Peoples' jaws drop when we tell them how insanely little we spend on cloud for
hundreds of thousands of concurrent users and a lot of stuff going on.

The secret: a la carte bare metal (packet.net, datapacket.com) for high-load
and especially high-bandwidth stuff combined with a simple not-over-engineered
services deployment in Google GKS with instances tuned for our work load (high
CPU, low memory) so we are not paying for RAM we do not need. We are really
only using Kubernetes to keep stuff up and auto-scale. We are not even close
to using all K8S's features.

GKS is most of the price tag. We could go down to about 1/4 the monthly cost
if we rolled our own Kubernetes cluster with Rancher or something at
packet.net, but the added labor might negate the savings. We may still do this
if we grow significantly, since at larger scales the added labor may be
justified by geometric cost savings.

In general the bigger you are the more sense it makes to roll your own. Small
and growing: use managed stuff. Bigger: consider bare metal and DIY clusters.
Even bigger: co-location can start to make sense. HUGE: build your own data
center! It's always a pure spreadsheet decision though. Also keep in mind that
you can sometimes split your stack and do managed for one part and bare metal
for another.
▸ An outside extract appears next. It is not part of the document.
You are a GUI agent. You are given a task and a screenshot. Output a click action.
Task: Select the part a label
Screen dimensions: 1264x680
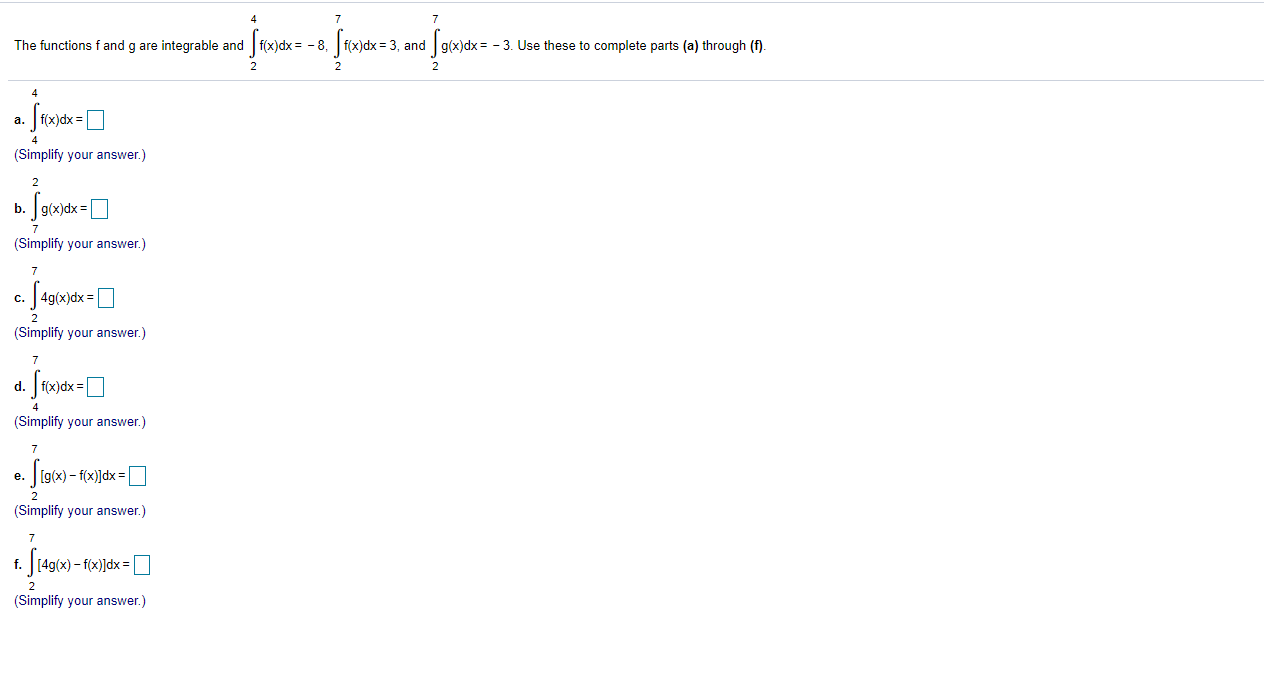coord(18,119)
For us the split is between things that are micro-service based,
database backed, and need to auto-scale vs. dumb simple bandwidth and CPU
pumping services that are trivial to deploy and require little attention. The
latter is what goes on bare metal for massive operational cost savings. The
former goes in GKS for _labor_ cost savings.

... and yes, it's very stable, and probably more stable than finicky over-
engineered Rube Goldberg machine AWS deployments that engineers constantly
have to fiddle with.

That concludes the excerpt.